Meilicke Hoffmann und Partner - Anwaltskanzlei Bonn

    Pôle du droit bancaire et
    droit de l’investissement en capital

    Tandis que le droit bancaire concerne les réglementations juridiques spécifiques aux banques et aux opérations bancaires, le droit de l’investissement en capital garantit avant tout la protection individuelle des investisseurs ainsi que la protection du fonctionnement du marché des capitaux et de l’économie. L’activité de notre cabinet dans ces deux domaines juridiques se concentre essentiellement – mais pas exclusivement – sur la défense des intérêts d’investisseurs privés vis-à-vis des banques et d’autres prestataires de services financiers. Parmi les mandants que nous représentons, nous comptons aussi bien des investisseurs institutionnels que des particuliers fortunés.

    Que ce soit pour la rédaction ou la vérification de contrats avec des banques ou divers prestataires de services financiers ou pour des litiges – devant les tribunaux étatiques, les tribunaux d’arbitrage ou les offices de conciliation –, les partenaires contractuels ou les signataires des grands acteurs financiers ont besoin dans une large mesure d’un conseil juridique compétent et spécialisé pour contrebalancer le pouvoir financier.

    Dans le domaine du droit de l’investissement en capital, qui évolue à une vitesse vertigineuse, notre cabinet peut se prévaloir d’une équipe d’avocats connaissant parfaitement ce sujet, et qui ont réussi à imposer les revendications de nombreux mandants dans des affaires de droits aux dommages-intérêts et de droits de rétraction en cas d’investissements en capital échoués, par exemple des fonds fermés ou ouverts, des titres ou des certificats. Dans notre démarche, nous ne nous contentons pas de faire valoir les modèles d’argumentation courants tels que les commissions de distribution dissimulées (rétro-commissions, pots-de-vin), nous analysons également les éventuels risques cachés et constructions défectueuses des produits d’investissement en capital complexes. Ainsi, dans le cas d’un grand initiateur de fonds médiatiques fermés, nous avons pu mettre en évidence il y a des années de cela des irrégularités au niveau de l’aménagement fiscal d’un fonds cinématographique fermé avec un volume d’investissement de 200 millions d’euros.

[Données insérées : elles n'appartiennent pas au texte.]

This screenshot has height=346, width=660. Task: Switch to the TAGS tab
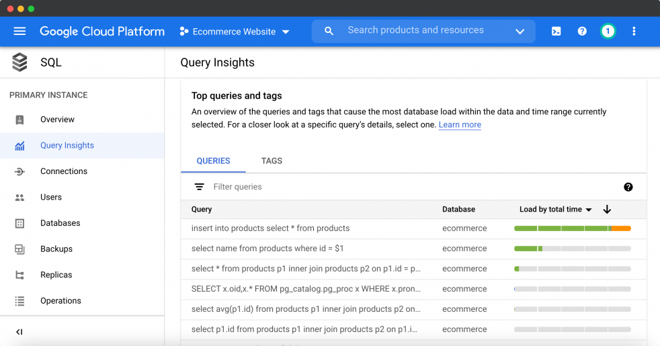272,161
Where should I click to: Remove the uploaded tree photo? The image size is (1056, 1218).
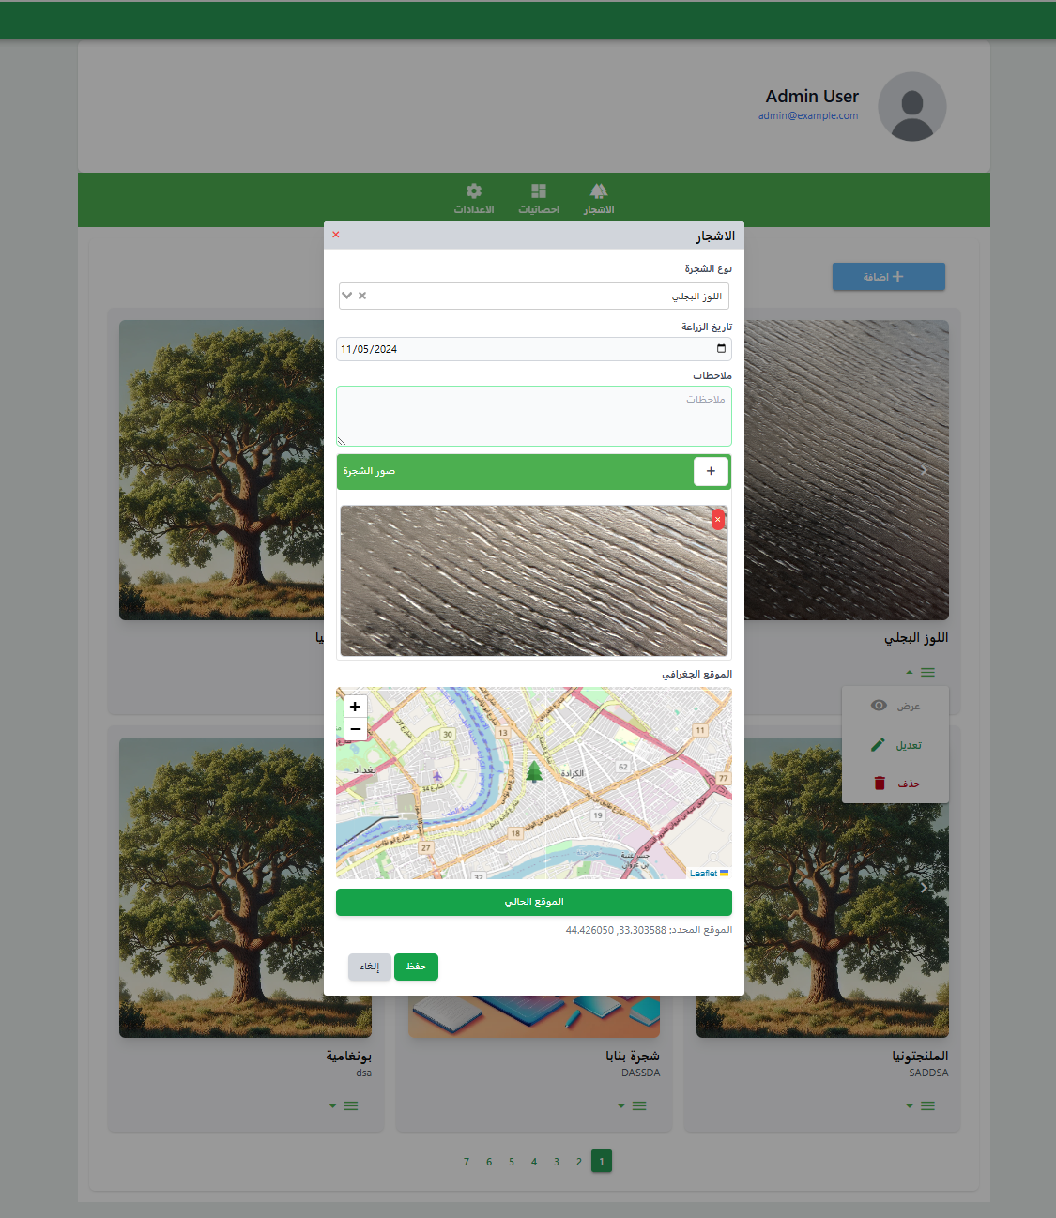[x=718, y=519]
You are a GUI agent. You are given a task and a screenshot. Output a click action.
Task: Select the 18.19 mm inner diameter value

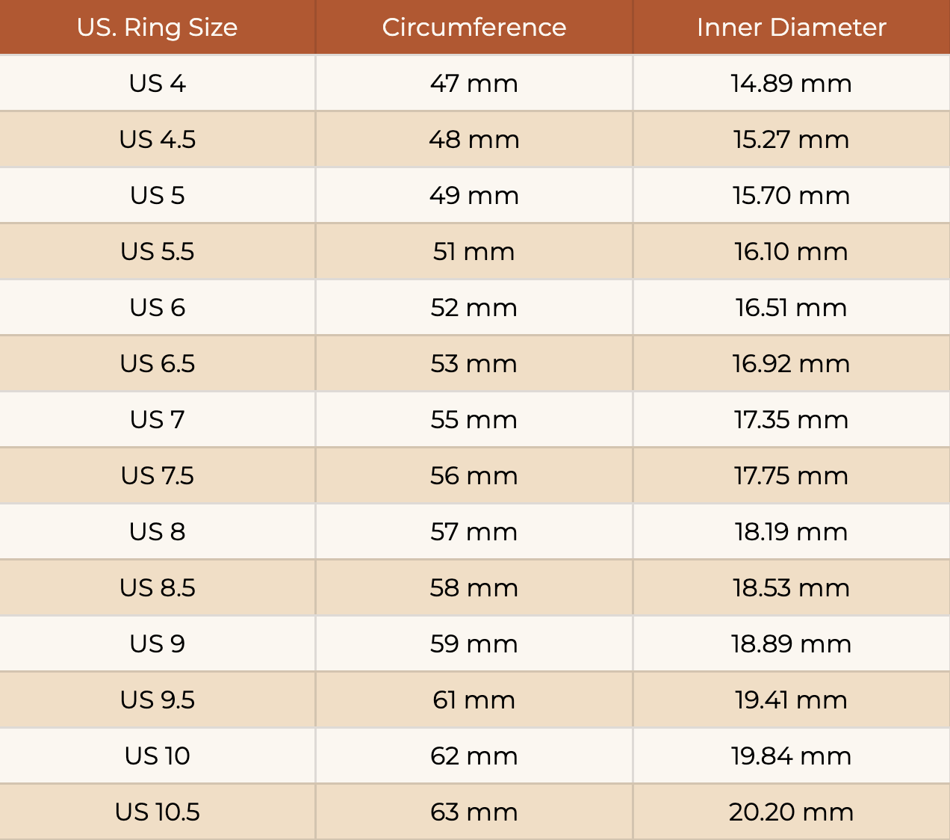click(x=791, y=532)
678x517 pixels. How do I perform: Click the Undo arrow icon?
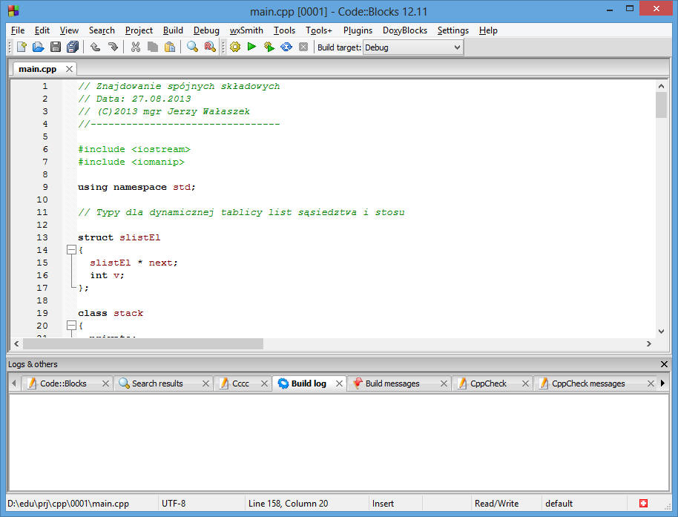point(96,47)
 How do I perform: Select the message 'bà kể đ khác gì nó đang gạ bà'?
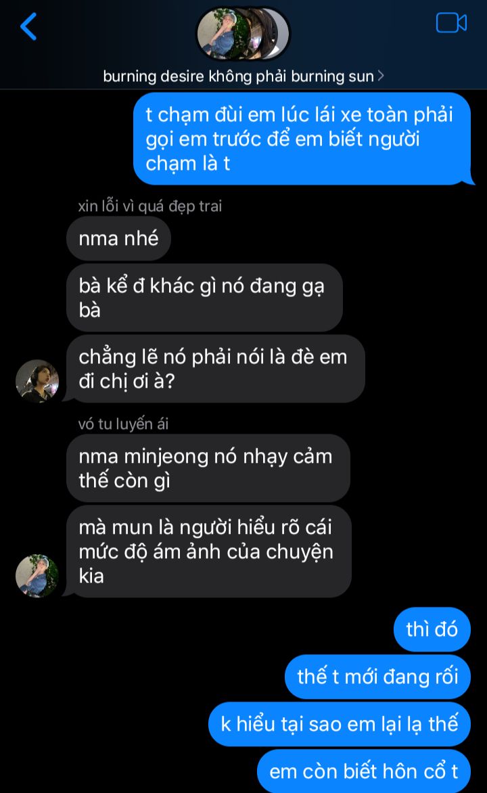(x=204, y=298)
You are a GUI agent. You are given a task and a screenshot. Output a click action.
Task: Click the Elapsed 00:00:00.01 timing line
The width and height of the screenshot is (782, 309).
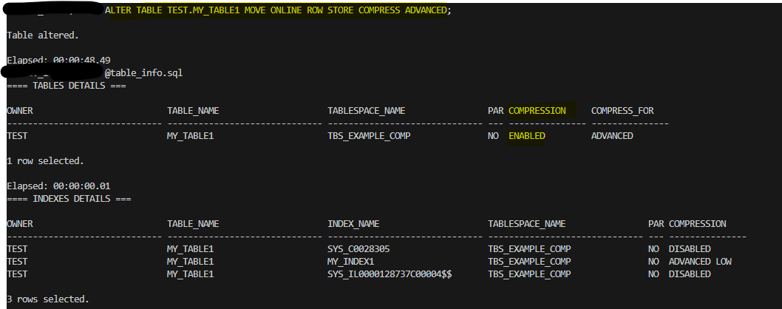pyautogui.click(x=58, y=186)
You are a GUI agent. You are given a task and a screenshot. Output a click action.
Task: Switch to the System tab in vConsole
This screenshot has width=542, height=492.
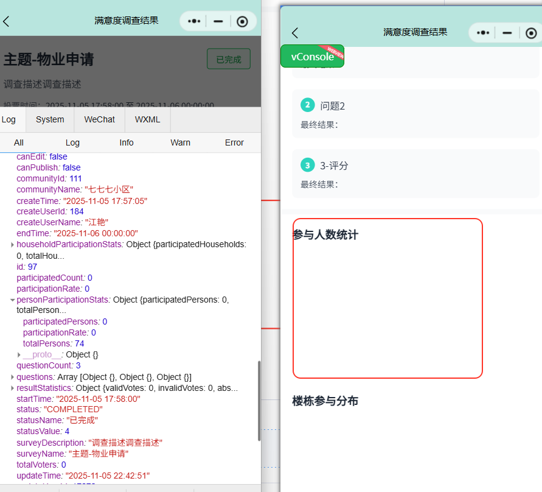click(x=49, y=119)
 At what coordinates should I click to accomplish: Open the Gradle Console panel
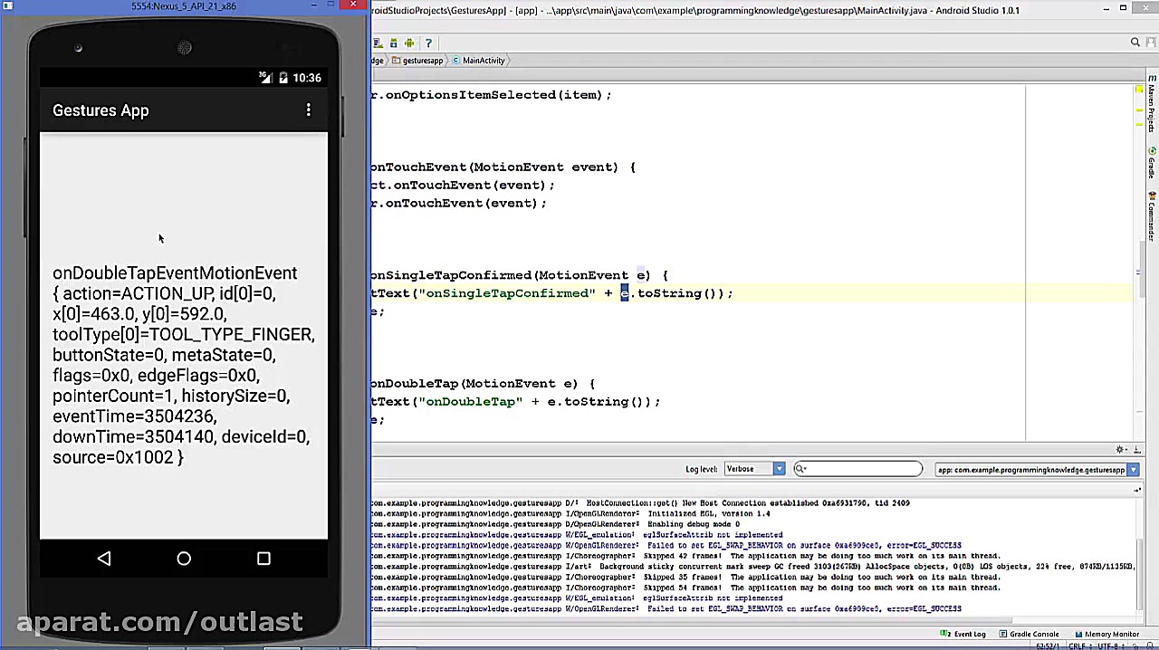coord(1033,634)
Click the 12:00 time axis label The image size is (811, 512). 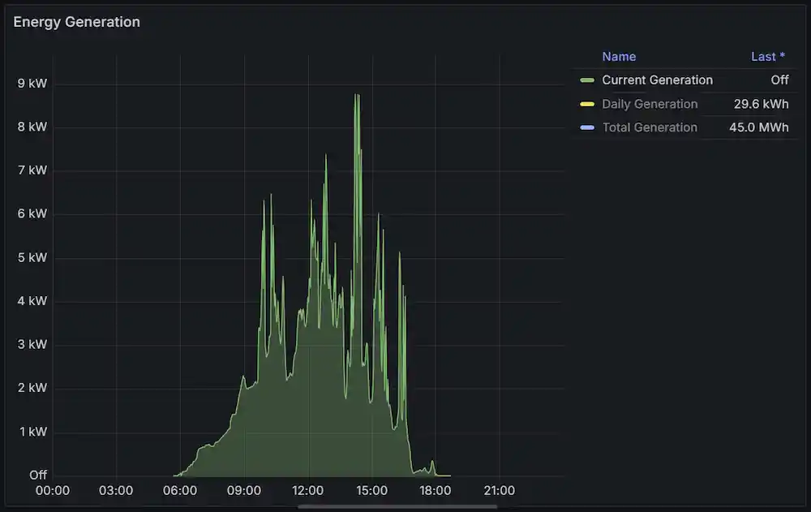pos(307,490)
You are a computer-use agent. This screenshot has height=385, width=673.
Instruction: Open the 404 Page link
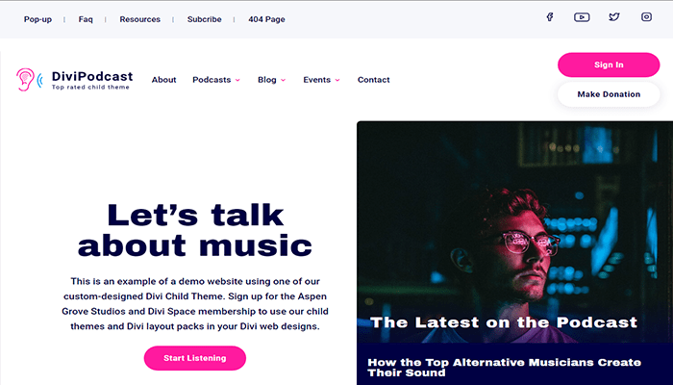[x=266, y=19]
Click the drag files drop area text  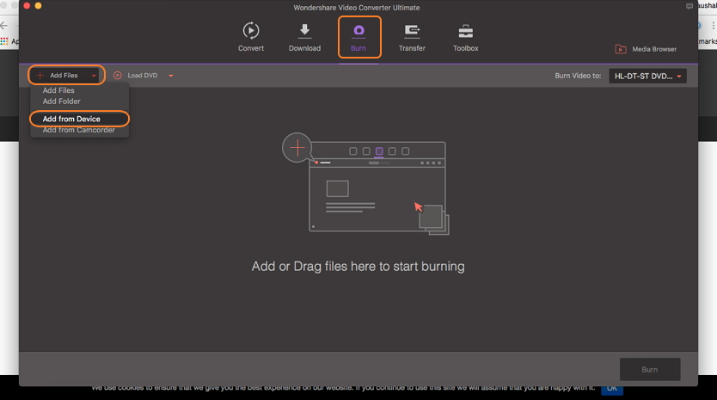click(x=358, y=267)
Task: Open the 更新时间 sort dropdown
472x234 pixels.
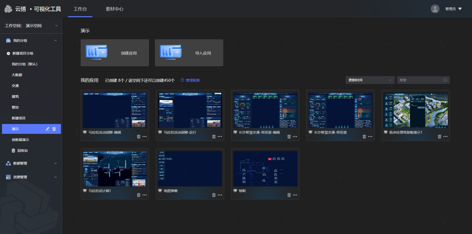Action: click(370, 80)
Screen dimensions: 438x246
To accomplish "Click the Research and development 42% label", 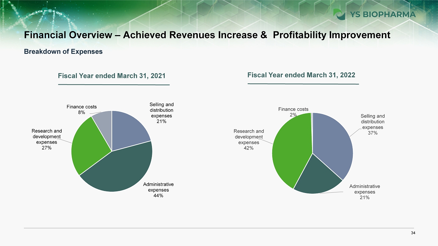I will (x=249, y=139).
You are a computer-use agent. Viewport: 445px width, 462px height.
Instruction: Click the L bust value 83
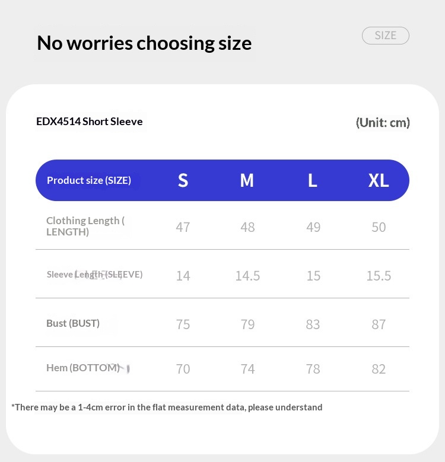pyautogui.click(x=313, y=324)

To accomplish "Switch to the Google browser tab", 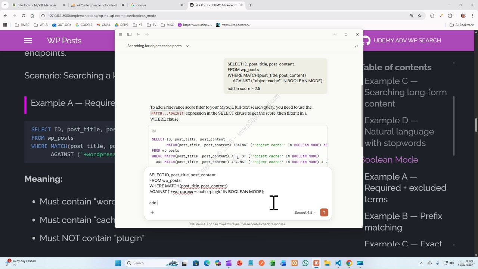I will 155,5.
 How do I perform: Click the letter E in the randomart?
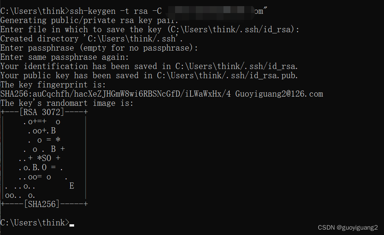coord(71,186)
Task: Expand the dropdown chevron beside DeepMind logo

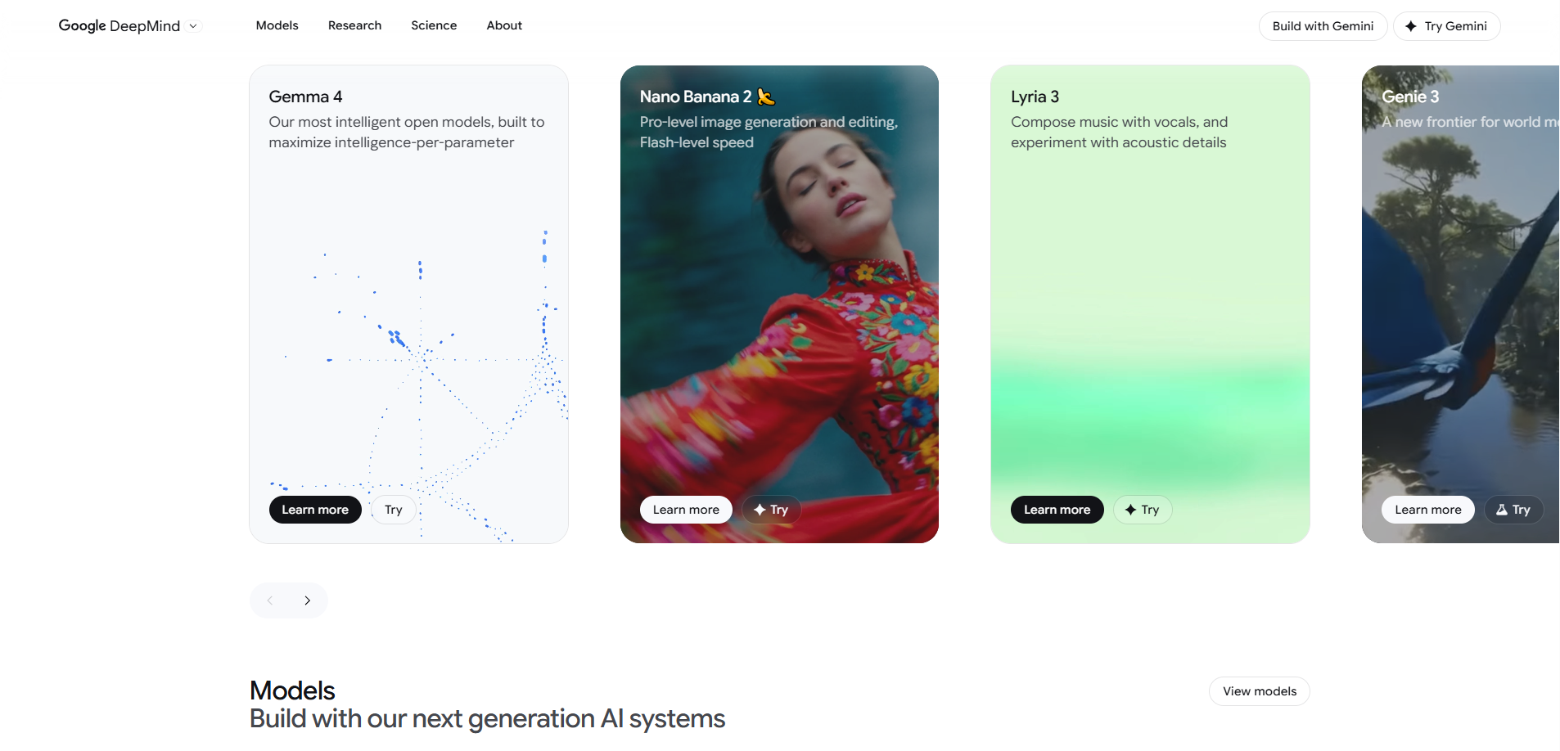Action: [x=193, y=26]
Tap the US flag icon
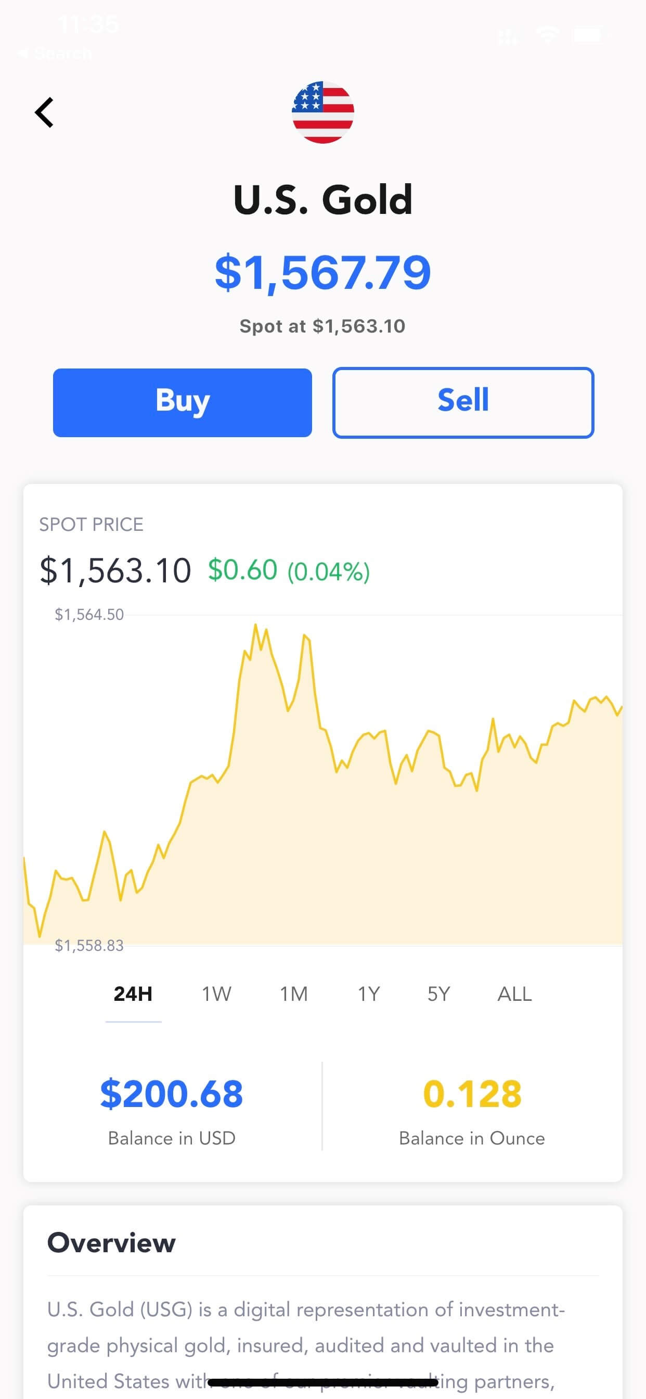This screenshot has width=646, height=1399. (323, 112)
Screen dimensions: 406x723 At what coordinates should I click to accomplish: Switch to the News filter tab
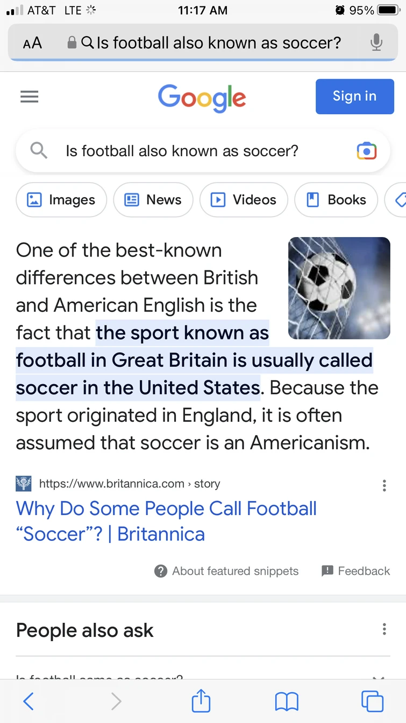(153, 200)
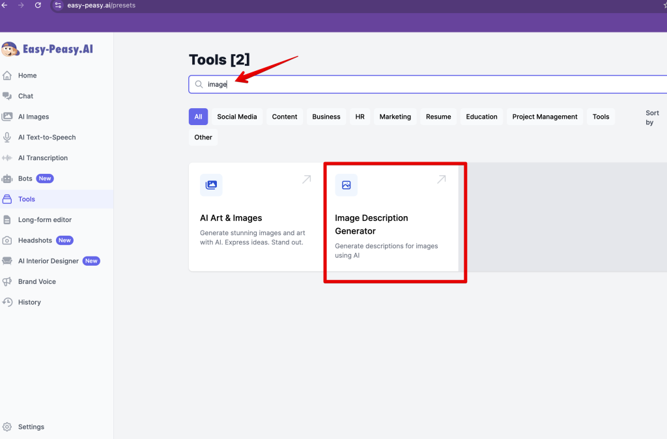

Nous sommes également parvenus, sur une série de fonds immobiliers fermés du groupe bancaire coopératif, à solliciter en raison de leur statut d’agents fiduciaires non seulement les banques primaires consultantes et médiatrices, mais aussi les initiateurs et la banque centrale qui en est à l’origine (après de premiers succès sur tout le territoire fédéral en 2009, dans plus d’une douzaine de jugements exécutoires du tribunal supérieur de Francfort-sur-le-Main rien qu’au premier trimestre de 2012).

    En outre, nous conseillons également des investisseurs en capital relativement aux possibilités de désinvestissement ainsi que pour le refus de paiements d’arriérés, par exemple de fonds fermés. Des facteurs complexes relevant du droit bancaire, du droit de l’investissement en capital, du droit des sociétés et du droit fiscal interviennent dans ce contexte, si bien que les compétences transversales du cabinet en droit économique peuvent être exploitées en recourant aux spécialistes.

    Toutefois, d’éventuelles créances vis-à-vis d’instituts financiers ne résultent pas uniquement de droits aux dommages-intérêts en raison d’investissements en capital échoués. Les banques manquent également à leurs devoirs contractuels dans de nombreux autres domaines. Ainsi, dans le cas de l’attribution de prêts par exemple, elles enfreignent fréquemment les directives légales relatives aux adaptations des taux d’intérêt, ce qui entraîne pour le client des versements d’intérêts injustifiés pouvant atteindre un montant à six chiffres. Dans le cas d’une caisse d’épargne, nous avons récemment mis en évidence des charges d’intérêts excessives de plus de 500.000,00 € au détriment du client.